No caso sionista, ainda, “casos reais” ou “testes em campo”, como seus representantes gostam de apresentar, nada mais é do que a conversão dos palestinos em cobaias humanas para o desenvolvimento de suas tecnologias da morte e treinamento, o que reverte em lucros com a exportação como destino prioritário. Somente em 2023 já são mais de 130 palestinos assassinados pelas forças de ocupação.

Estes negócios e apertos de mãos sujas de sangue sustentam o apartheid e a colonização na Palestina, enquanto servem para armar cada vez mais e melhor as polícias ao genocídio pobre e negro e extermínio indígena.

São Paulo tem uma longa ficha corrida de acordos criminosos com o Estado de Israel. Para ficar em apenas alguns exemplos recentes, em 2015, o então governador e agora vice-presidente da República Geraldo Alckmin adquiriu seis blindados israelenses para o Batalhão de Choque da Polícia Militar, a um custo de R$ 30 milhões. Um ano antes já anunciava a compra de 14 deles. Esses blindados foram amplamente utilizados para reprimir manifestações.

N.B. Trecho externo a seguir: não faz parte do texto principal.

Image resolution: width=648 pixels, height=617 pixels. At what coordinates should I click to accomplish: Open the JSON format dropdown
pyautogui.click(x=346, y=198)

Já em 2020 João Doria anunciou a compra de dez metralhadoras Negev 7.62 fabricadas pela Israel Military Industries (IWI), que disparam de 600 a 750 balas por minuto, para colocar nas mãos das Rondas Ostensivas Tobias de Aguiar (Rota) – no ano anterior, esta havia matado 98% mais, e o projeto era municiá-los com verdadeiras armas de guerra, as mesmas que as forças de ocupação utilizam na limpeza étnica de palestinos. O advogado israelense de direitos humanos, Eitay Mack, entrou com uma ação para tentar impedir isso.

Em tempos de mais repressão, criminalização e prenúncio de mortes pelas mãos da polícia, é urgente articular a solidariedade com o povo palestino, oprimidos e explorados, para denunciar e barrar novos acordos com o apartheid israelense. Vidas palestinas, negras e indígenas importam.